Representative Results

The design, synthesis, and mechanism of action of a 'chemical transducer' that can induce artificial communication between PDGF and GST are presented in Figure 2. The structure of the 'transducer' integrates a PDGF DNA aptamer and a bis-ethacrynic amide (bEA), which is a known GST inhibitor (Figure 2a).19 These binders enable the 'transducer' to bind both PDGF and GST with different affinities, namely, with dissociation constants (kd's) of 26 nM and 144 nM, respectively.4 In addition, according to this design, the binding to PDGF should induce non-specific interactions between the bEA unit and the surface of PDGF, which would markedly reduce the potency of the bEA inhibitor.19,22,23 Figure 2b illustrates the operating mechanism underlying this system. Upon adding the 'transducer' to an active GST, the two EA units simultaneously bind both active sites of this dimeric enzyme and inhibit its activity. In the presence of PDGF, however, a PDGF-'transducer' complex is formed, which prevents the bEA unit from inhibiting GST. This consequently leads to the dissociation of the GST-'transducer' complex and to GST reactivation. GST can then be re-inhibited by adding an unmodified PDGF aptamer that displaces the 'chemical transducer' and enables it to inhibit GST again.

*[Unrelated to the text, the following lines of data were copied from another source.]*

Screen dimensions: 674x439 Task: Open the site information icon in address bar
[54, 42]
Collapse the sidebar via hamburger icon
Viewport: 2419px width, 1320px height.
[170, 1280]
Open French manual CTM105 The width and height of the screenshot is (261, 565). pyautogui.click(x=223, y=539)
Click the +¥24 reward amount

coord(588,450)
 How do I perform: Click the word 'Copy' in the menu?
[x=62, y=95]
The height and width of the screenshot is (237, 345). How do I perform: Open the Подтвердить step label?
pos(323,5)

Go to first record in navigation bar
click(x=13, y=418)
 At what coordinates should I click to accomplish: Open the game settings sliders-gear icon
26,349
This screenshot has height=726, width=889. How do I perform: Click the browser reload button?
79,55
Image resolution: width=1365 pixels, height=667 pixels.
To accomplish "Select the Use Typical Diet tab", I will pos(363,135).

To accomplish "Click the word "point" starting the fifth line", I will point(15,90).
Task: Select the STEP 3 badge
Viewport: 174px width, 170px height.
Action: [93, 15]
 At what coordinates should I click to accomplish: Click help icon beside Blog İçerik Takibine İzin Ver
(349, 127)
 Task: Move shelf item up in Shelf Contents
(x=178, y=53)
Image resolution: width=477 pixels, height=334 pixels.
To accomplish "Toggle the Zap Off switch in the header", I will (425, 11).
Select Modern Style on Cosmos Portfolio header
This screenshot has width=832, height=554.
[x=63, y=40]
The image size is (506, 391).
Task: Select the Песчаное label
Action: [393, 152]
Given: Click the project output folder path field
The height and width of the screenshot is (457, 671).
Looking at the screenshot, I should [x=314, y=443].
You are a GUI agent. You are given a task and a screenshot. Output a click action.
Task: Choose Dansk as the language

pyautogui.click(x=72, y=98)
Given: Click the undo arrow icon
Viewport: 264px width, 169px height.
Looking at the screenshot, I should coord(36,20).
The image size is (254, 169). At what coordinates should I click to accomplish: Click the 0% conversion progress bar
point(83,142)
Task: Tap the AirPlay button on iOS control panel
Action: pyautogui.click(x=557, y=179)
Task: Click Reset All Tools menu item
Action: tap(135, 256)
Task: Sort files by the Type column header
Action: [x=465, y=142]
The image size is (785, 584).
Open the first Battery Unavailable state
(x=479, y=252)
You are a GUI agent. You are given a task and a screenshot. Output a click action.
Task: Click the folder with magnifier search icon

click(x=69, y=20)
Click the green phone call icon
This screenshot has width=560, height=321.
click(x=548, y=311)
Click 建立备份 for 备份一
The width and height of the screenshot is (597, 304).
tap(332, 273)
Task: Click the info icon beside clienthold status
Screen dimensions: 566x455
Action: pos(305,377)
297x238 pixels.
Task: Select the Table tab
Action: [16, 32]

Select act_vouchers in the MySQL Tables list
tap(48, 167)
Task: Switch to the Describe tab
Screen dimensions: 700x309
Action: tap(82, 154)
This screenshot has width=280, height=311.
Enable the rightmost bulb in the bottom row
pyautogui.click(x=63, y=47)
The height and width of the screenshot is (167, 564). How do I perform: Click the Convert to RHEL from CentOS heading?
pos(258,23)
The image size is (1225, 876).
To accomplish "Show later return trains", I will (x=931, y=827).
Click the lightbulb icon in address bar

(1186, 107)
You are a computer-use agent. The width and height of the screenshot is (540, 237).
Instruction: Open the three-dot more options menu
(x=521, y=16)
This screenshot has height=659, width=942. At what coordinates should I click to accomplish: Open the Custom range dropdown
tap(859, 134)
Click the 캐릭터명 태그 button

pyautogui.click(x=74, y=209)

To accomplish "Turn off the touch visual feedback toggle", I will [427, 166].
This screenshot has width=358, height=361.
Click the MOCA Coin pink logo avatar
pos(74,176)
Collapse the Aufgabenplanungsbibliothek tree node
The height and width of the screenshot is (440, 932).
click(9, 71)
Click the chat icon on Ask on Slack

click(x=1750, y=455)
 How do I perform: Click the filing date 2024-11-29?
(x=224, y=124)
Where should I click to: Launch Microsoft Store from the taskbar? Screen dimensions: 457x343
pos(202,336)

The ability of PDGF to control GST activity was first demonstrated by measuring GST (10 nM) activity with and without the 'chemical transducer' (500 nM) and measuring the activity of the GST-'chemical transducer' complex in the presence of different concentrations of PDGF (250, 500, and 1,000 nM) (Figure 3a). After establishing that the 'chemical transducer' induces artificial PDGF-GST communication, we next established that this artificial communication, similar to the signal transduction steps, is also reversible and rapidly adapts to changes in the environment. Reversible activation/inhibition of GST was performed by sequential additions of PDGF and unmodified PDGF aptamer to the GST-'chemical transducer' complex (Figure 3b). The response of the system to real-time changes in its environment was evaluated by measuring GST activity while adding the different inputs. A rapid increase in GST activity was observed upon the addition of PDGF (750 nM) to the GST-'transducer' complex (10 nM and 500 nM, respectively) 3.5 minutes after adding substrates (Figure 4a). Similarly, a decrease in GST activity was observed upon the addition of PDGF aptamer (5 µM) to a mixture of GST (10 nM), PDGF (750 nM), and the 'chemical transducer' (500 nM) (Figure 4b).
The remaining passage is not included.